Data extracted from a collection:
■ ■ ■ ■ ■
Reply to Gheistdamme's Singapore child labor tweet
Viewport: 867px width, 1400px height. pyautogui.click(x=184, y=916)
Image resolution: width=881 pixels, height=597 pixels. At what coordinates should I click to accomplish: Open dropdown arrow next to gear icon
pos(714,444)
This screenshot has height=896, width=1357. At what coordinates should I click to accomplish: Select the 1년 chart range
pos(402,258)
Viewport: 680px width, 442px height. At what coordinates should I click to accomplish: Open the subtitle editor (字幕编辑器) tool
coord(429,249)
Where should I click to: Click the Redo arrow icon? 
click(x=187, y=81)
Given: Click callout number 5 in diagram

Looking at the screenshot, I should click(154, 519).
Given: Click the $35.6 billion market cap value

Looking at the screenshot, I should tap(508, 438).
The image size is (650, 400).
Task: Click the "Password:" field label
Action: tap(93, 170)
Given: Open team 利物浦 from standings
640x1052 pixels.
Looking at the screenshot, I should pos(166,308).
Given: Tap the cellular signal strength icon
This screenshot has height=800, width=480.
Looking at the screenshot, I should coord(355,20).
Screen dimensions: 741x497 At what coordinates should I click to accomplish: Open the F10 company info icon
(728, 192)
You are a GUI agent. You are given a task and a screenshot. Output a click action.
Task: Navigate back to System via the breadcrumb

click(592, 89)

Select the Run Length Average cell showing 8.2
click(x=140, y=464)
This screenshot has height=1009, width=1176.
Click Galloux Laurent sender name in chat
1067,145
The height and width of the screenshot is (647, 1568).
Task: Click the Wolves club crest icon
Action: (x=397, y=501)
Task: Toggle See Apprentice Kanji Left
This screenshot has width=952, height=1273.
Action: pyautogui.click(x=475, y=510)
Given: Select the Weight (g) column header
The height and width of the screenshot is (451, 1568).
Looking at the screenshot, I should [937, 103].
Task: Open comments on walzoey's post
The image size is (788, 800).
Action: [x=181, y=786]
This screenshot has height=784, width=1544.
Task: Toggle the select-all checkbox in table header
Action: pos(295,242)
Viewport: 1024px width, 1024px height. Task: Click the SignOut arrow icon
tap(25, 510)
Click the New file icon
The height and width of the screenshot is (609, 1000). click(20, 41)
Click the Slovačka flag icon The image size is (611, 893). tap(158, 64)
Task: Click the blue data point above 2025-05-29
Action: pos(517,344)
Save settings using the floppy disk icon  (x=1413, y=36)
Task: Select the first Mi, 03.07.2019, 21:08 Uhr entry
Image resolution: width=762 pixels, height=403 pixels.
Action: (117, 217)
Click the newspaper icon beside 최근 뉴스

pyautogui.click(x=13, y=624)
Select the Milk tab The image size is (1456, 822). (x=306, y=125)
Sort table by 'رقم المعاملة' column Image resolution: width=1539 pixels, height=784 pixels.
■ ■ ■ ■ ■
WHAT THIS TASK INVOLVES: Each entry above must be set down again without alteration.

PROBLEM SOLUTION:
Reply to Gheistdamme's Singapore child labor tweet
Viewport: 867px width, 1400px height. pyautogui.click(x=184, y=916)
Image resolution: width=881 pixels, height=597 pixels. At what coordinates should I click to accomplish: Open dropdown arrow next to gear icon
pos(714,444)
This screenshot has height=896, width=1357. At what coordinates should I click to accomplish: Select the 1년 chart range
pos(402,258)
Viewport: 680px width, 442px height. At what coordinates should I click to accomplish: Open the subtitle editor (字幕编辑器) tool
coord(429,249)
Where should I click to: Click the Redo arrow icon? 
click(x=187, y=81)
Given: Click callout number 5 in diagram

Looking at the screenshot, I should click(154, 519).
Given: Click the $35.6 billion market cap value

Looking at the screenshot, I should tap(508, 438).
The image size is (650, 400).
Task: Click the "Password:" field label
Action: tap(93, 170)
Given: Open team 利物浦 from standings
640x1052 pixels.
Looking at the screenshot, I should pos(166,308).
Given: Tap the cellular signal strength icon
This screenshot has height=800, width=480.
Looking at the screenshot, I should coord(355,20).
Screen dimensions: 741x497 At what coordinates should I click to accomplish: Open the F10 company info icon
(728, 192)
You are a GUI agent. You are given a task and a screenshot. Output a click action.
Task: Navigate back to System via the breadcrumb

click(592, 89)

Select the Run Length Average cell showing 8.2
click(x=140, y=464)
This screenshot has height=1009, width=1176.
Click Galloux Laurent sender name in chat
1067,145
The height and width of the screenshot is (647, 1568).
Task: Click the Wolves club crest icon
Action: (x=397, y=501)
Task: Toggle See Apprentice Kanji Left
This screenshot has width=952, height=1273.
Action: pyautogui.click(x=475, y=510)
Given: Select the Weight (g) column header
The height and width of the screenshot is (451, 1568).
Looking at the screenshot, I should [937, 103].
Task: Open comments on walzoey's post
The image size is (788, 800).
Action: [x=181, y=786]
This screenshot has height=784, width=1544.
Task: Toggle the select-all checkbox in table header
Action: pos(295,242)
Viewport: 1024px width, 1024px height. Task: Click the SignOut arrow icon
tap(25, 510)
Click the New file icon
The height and width of the screenshot is (609, 1000). click(20, 41)
Click the Slovačka flag icon The image size is (611, 893). tap(158, 64)
Task: Click the blue data point above 2025-05-29
Action: pos(517,344)
Save settings using the floppy disk icon  (x=1413, y=36)
Task: Select the first Mi, 03.07.2019, 21:08 Uhr entry
Image resolution: width=762 pixels, height=403 pixels.
Action: (117, 217)
Click the newspaper icon beside 최근 뉴스

pyautogui.click(x=13, y=624)
Select the Milk tab The image size is (1456, 822). (x=306, y=125)
Sort table by 'رقم المعاملة' column Image resolution: width=1539 pixels, height=784 pixels.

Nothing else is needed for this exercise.